* SHORT TASK *
Reproduce every one of the records below, word for word and line for line.

* AVAILABLE RECORDS *
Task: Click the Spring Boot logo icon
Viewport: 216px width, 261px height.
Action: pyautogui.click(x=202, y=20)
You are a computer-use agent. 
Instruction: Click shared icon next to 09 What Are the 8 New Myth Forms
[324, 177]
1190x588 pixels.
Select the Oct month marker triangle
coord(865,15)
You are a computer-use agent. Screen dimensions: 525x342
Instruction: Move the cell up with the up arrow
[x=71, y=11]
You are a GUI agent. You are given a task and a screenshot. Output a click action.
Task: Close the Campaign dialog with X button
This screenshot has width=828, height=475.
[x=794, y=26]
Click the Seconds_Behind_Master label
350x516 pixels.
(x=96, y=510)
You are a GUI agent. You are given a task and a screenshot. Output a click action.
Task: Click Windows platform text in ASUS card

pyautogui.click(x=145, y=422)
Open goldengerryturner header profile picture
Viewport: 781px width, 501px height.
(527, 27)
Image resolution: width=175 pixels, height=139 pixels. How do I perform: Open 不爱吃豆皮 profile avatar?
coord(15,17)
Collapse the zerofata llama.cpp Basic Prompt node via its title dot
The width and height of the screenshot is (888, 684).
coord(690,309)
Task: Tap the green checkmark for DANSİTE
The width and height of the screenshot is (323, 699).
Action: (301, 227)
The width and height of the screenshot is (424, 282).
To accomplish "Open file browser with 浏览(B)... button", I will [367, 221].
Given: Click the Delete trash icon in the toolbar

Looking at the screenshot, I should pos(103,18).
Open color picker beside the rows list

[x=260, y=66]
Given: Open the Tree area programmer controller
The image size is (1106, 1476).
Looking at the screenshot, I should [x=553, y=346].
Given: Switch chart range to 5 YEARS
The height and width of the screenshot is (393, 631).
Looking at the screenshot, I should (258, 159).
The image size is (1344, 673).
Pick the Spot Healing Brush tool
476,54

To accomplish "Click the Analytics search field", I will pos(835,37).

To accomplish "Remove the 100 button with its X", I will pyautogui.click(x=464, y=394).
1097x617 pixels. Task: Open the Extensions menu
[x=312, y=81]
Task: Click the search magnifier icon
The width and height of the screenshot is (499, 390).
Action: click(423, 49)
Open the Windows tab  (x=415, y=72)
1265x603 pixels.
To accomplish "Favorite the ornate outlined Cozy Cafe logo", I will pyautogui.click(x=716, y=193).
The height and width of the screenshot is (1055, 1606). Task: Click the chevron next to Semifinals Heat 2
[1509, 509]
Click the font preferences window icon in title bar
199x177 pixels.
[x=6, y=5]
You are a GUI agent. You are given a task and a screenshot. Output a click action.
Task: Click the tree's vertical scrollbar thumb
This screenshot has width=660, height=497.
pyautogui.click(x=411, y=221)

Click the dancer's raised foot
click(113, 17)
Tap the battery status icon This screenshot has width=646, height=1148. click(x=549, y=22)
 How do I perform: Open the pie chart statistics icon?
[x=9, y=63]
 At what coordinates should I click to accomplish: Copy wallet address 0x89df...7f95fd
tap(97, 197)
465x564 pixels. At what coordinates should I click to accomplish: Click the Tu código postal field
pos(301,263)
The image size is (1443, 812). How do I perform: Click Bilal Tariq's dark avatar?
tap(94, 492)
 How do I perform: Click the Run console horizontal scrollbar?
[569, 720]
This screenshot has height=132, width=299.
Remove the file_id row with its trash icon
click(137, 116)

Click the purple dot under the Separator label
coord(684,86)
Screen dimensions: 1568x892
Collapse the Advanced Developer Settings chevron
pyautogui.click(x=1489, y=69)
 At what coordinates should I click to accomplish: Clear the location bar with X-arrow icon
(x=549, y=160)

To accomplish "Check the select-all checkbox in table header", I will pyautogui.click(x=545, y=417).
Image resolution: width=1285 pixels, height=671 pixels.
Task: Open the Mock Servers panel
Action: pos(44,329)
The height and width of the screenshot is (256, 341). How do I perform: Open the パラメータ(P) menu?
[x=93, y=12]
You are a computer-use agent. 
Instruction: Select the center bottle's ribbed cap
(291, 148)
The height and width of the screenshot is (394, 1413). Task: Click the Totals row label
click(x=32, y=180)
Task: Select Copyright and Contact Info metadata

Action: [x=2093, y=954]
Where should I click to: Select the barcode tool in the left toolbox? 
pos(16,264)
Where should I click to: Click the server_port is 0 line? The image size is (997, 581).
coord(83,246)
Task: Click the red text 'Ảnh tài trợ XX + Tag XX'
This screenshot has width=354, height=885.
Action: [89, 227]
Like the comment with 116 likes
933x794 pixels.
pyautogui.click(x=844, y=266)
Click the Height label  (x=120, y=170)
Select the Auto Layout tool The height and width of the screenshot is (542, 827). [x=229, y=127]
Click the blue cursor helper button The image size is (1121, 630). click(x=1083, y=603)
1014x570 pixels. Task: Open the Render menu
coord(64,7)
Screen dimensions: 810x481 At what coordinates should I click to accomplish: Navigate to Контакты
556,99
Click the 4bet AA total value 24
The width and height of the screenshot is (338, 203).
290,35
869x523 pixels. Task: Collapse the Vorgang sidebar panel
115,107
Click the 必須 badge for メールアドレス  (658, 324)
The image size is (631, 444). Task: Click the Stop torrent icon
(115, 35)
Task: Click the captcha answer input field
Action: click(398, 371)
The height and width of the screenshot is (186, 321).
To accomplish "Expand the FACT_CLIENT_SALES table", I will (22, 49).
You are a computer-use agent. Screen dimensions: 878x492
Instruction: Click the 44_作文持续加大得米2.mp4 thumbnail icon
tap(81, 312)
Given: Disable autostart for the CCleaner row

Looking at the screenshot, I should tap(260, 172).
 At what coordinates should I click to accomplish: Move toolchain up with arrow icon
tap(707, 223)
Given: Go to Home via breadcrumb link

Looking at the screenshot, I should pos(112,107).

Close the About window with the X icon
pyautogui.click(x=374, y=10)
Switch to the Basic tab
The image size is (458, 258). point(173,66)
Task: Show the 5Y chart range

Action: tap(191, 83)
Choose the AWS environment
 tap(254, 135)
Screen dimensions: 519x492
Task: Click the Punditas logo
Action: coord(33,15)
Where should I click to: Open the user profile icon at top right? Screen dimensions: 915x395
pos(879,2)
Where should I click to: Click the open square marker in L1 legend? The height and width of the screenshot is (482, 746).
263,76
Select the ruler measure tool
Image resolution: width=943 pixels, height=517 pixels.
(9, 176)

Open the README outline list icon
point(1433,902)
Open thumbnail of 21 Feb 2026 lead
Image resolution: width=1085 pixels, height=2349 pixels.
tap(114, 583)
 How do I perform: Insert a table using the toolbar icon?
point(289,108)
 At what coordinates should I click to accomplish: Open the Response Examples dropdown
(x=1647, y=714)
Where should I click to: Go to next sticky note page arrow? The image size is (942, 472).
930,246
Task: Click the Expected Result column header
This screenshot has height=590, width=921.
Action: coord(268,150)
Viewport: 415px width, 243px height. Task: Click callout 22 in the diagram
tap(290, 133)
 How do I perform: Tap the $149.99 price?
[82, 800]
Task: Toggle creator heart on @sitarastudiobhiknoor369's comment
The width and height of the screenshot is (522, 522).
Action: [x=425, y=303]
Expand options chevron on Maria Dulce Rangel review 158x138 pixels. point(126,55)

* PROBLEM SOLUTION *
Task: Click the Spring Boot logo icon
Viewport: 216px width, 261px height.
Action: pyautogui.click(x=202, y=20)
You are a computer-use agent. 
Instruction: Click shared icon next to 09 What Are the 8 New Myth Forms
[324, 177]
1190x588 pixels.
Select the Oct month marker triangle
coord(865,15)
You are a computer-use agent. Screen dimensions: 525x342
Instruction: Move the cell up with the up arrow
[x=71, y=11]
You are a GUI agent. You are given a task and a screenshot. Output a click action.
Task: Close the Campaign dialog with X button
This screenshot has width=828, height=475.
[x=794, y=26]
Click the Seconds_Behind_Master label
350x516 pixels.
(x=96, y=510)
You are a GUI agent. You are given a task and a screenshot. Output a click action.
Task: Click Windows platform text in ASUS card

pyautogui.click(x=145, y=422)
Open goldengerryturner header profile picture
Viewport: 781px width, 501px height.
(527, 27)
Image resolution: width=175 pixels, height=139 pixels. How do I perform: Open 不爱吃豆皮 profile avatar?
coord(15,17)
Collapse the zerofata llama.cpp Basic Prompt node via its title dot
The width and height of the screenshot is (888, 684).
coord(690,309)
Task: Tap the green checkmark for DANSİTE
The width and height of the screenshot is (323, 699).
Action: (301, 227)
The width and height of the screenshot is (424, 282).
To accomplish "Open file browser with 浏览(B)... button", I will [367, 221].
Given: Click the Delete trash icon in the toolbar

Looking at the screenshot, I should pos(103,18).
Open color picker beside the rows list

[x=260, y=66]
Given: Open the Tree area programmer controller
The image size is (1106, 1476).
Looking at the screenshot, I should [x=553, y=346].
Given: Switch chart range to 5 YEARS
The height and width of the screenshot is (393, 631).
Looking at the screenshot, I should (258, 159).
The image size is (1344, 673).
Pick the Spot Healing Brush tool
476,54

To accomplish "Click the Analytics search field", I will pos(835,37).

To accomplish "Remove the 100 button with its X", I will pyautogui.click(x=464, y=394).
1097x617 pixels. Task: Open the Extensions menu
[x=312, y=81]
Task: Click the search magnifier icon
The width and height of the screenshot is (499, 390).
Action: click(423, 49)
Open the Windows tab  (x=415, y=72)
1265x603 pixels.
To accomplish "Favorite the ornate outlined Cozy Cafe logo", I will pyautogui.click(x=716, y=193).
The height and width of the screenshot is (1055, 1606). Task: Click the chevron next to Semifinals Heat 2
[1509, 509]
Click the font preferences window icon in title bar
199x177 pixels.
[x=6, y=5]
You are a GUI agent. You are given a task and a screenshot. Output a click action.
Task: Click the tree's vertical scrollbar thumb
This screenshot has width=660, height=497.
pyautogui.click(x=411, y=221)

Click the dancer's raised foot
click(113, 17)
Tap the battery status icon This screenshot has width=646, height=1148. click(x=549, y=22)
 How do I perform: Open the pie chart statistics icon?
[x=9, y=63]
 At what coordinates should I click to accomplish: Copy wallet address 0x89df...7f95fd
tap(97, 197)
465x564 pixels. At what coordinates should I click to accomplish: Click the Tu código postal field
pos(301,263)
The image size is (1443, 812). How do I perform: Click Bilal Tariq's dark avatar?
tap(94, 492)
 How do I perform: Click the Run console horizontal scrollbar?
[569, 720]
This screenshot has height=132, width=299.
Remove the file_id row with its trash icon
click(137, 116)

Click the purple dot under the Separator label
coord(684,86)
Screen dimensions: 1568x892
Collapse the Advanced Developer Settings chevron
pyautogui.click(x=1489, y=69)
 At what coordinates should I click to accomplish: Clear the location bar with X-arrow icon
(x=549, y=160)

To accomplish "Check the select-all checkbox in table header", I will pyautogui.click(x=545, y=417).
Image resolution: width=1285 pixels, height=671 pixels.
Task: Open the Mock Servers panel
Action: pos(44,329)
The height and width of the screenshot is (256, 341). How do I perform: Open the パラメータ(P) menu?
[x=93, y=12]
You are a computer-use agent. 
Instruction: Select the center bottle's ribbed cap
(291, 148)
The height and width of the screenshot is (394, 1413). Task: Click the Totals row label
click(x=32, y=180)
Task: Select Copyright and Contact Info metadata

Action: [x=2093, y=954]
Where should I click to: Select the barcode tool in the left toolbox? 
pos(16,264)
Where should I click to: Click the server_port is 0 line? The image size is (997, 581).
coord(83,246)
Task: Click the red text 'Ảnh tài trợ XX + Tag XX'
This screenshot has width=354, height=885.
Action: [89, 227]
Like the comment with 116 likes
933x794 pixels.
pyautogui.click(x=844, y=266)
Click the Height label  (x=120, y=170)
Select the Auto Layout tool The height and width of the screenshot is (542, 827). [x=229, y=127]
Click the blue cursor helper button The image size is (1121, 630). click(x=1083, y=603)
1014x570 pixels. Task: Open the Render menu
coord(64,7)
Screen dimensions: 810x481 At what coordinates should I click to accomplish: Navigate to Контакты
556,99
Click the 4bet AA total value 24
The width and height of the screenshot is (338, 203).
290,35
869x523 pixels. Task: Collapse the Vorgang sidebar panel
115,107
Click the 必須 badge for メールアドレス  (658, 324)
The image size is (631, 444). Task: Click the Stop torrent icon
(115, 35)
Task: Click the captcha answer input field
Action: click(398, 371)
The height and width of the screenshot is (186, 321).
To accomplish "Expand the FACT_CLIENT_SALES table", I will (22, 49).
You are a computer-use agent. Screen dimensions: 878x492
Instruction: Click the 44_作文持续加大得米2.mp4 thumbnail icon
tap(81, 312)
Given: Disable autostart for the CCleaner row

Looking at the screenshot, I should tap(260, 172).
 At what coordinates should I click to accomplish: Move toolchain up with arrow icon
tap(707, 223)
Given: Go to Home via breadcrumb link

Looking at the screenshot, I should pos(112,107).

Close the About window with the X icon
pyautogui.click(x=374, y=10)
Switch to the Basic tab
The image size is (458, 258). point(173,66)
Task: Show the 5Y chart range

Action: tap(191, 83)
Choose the AWS environment
 tap(254, 135)
Screen dimensions: 519x492
Task: Click the Punditas logo
Action: coord(33,15)
Where should I click to: Open the user profile icon at top right? Screen dimensions: 915x395
pos(879,2)
Where should I click to: Click the open square marker in L1 legend? The height and width of the screenshot is (482, 746).
263,76
Select the ruler measure tool
Image resolution: width=943 pixels, height=517 pixels.
(9, 176)

Open the README outline list icon
point(1433,902)
Open thumbnail of 21 Feb 2026 lead
Image resolution: width=1085 pixels, height=2349 pixels.
tap(114, 583)
 How do I perform: Insert a table using the toolbar icon?
point(289,108)
 At what coordinates should I click to accomplish: Open the Response Examples dropdown
(x=1647, y=714)
Where should I click to: Go to next sticky note page arrow? The image size is (942, 472).
930,246
Task: Click the Expected Result column header
This screenshot has height=590, width=921.
Action: coord(268,150)
Viewport: 415px width, 243px height. Task: Click callout 22 in the diagram
tap(290, 133)
 How do I perform: Tap the $149.99 price?
[82, 800]
Task: Toggle creator heart on @sitarastudiobhiknoor369's comment
The width and height of the screenshot is (522, 522).
Action: [x=425, y=303]
Expand options chevron on Maria Dulce Rangel review 158x138 pixels. point(126,55)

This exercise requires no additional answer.